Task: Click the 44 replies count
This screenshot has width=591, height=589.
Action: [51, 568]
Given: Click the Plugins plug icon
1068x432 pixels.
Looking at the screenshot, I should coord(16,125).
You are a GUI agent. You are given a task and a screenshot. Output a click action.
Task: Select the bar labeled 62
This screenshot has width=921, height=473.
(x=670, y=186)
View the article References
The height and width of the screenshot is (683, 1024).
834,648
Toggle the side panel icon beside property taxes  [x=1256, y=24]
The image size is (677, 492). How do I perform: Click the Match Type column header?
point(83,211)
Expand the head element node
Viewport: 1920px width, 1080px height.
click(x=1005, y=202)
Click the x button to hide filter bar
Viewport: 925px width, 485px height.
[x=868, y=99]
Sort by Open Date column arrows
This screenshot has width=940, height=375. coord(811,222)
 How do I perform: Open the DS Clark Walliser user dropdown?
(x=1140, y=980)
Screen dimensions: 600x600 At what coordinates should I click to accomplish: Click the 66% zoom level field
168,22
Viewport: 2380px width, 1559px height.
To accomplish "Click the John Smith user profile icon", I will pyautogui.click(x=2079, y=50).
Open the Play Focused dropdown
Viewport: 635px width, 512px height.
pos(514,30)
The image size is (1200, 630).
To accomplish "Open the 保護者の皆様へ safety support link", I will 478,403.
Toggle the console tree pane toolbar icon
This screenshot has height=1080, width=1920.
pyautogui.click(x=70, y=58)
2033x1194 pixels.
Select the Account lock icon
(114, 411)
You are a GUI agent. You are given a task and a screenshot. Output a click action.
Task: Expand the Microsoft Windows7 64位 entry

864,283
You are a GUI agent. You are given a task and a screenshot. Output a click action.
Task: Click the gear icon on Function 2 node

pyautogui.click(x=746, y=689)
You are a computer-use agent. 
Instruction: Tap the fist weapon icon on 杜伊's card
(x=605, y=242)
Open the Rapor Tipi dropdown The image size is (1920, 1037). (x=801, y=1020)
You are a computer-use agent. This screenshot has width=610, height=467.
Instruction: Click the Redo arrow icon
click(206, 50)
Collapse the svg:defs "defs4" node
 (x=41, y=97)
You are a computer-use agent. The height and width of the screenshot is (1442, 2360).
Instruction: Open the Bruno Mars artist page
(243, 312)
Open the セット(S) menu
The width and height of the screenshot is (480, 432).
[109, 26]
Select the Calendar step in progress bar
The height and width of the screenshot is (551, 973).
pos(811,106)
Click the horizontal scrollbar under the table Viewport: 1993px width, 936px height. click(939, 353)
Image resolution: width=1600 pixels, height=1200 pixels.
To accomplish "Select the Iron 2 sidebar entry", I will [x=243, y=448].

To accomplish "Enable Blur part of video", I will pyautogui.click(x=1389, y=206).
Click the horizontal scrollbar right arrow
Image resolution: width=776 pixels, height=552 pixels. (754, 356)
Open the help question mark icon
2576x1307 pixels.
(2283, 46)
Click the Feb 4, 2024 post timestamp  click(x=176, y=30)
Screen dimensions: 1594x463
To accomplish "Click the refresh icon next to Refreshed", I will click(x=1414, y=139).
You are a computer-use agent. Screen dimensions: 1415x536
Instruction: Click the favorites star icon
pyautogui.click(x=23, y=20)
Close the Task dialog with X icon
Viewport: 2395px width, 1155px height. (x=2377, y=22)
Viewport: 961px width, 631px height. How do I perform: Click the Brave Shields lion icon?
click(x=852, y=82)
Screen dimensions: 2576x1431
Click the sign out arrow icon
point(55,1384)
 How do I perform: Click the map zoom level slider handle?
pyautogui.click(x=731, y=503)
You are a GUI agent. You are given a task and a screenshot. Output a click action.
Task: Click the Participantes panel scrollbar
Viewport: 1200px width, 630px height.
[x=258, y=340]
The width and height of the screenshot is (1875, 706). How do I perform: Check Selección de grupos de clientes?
------------------------------------------------------------
* Set exercise
Copy out the material from the line with "will pyautogui.click(x=1389, y=206)." to the line with "Click the Feb", reproducing each line without change.

* Complete output
To accomplish "Enable Blur part of video", I will pyautogui.click(x=1389, y=206).
Click the horizontal scrollbar right arrow
Image resolution: width=776 pixels, height=552 pixels. (754, 356)
Open the help question mark icon
2576x1307 pixels.
(2283, 46)
Click the Feb 4, 2024 post timestamp  click(x=176, y=30)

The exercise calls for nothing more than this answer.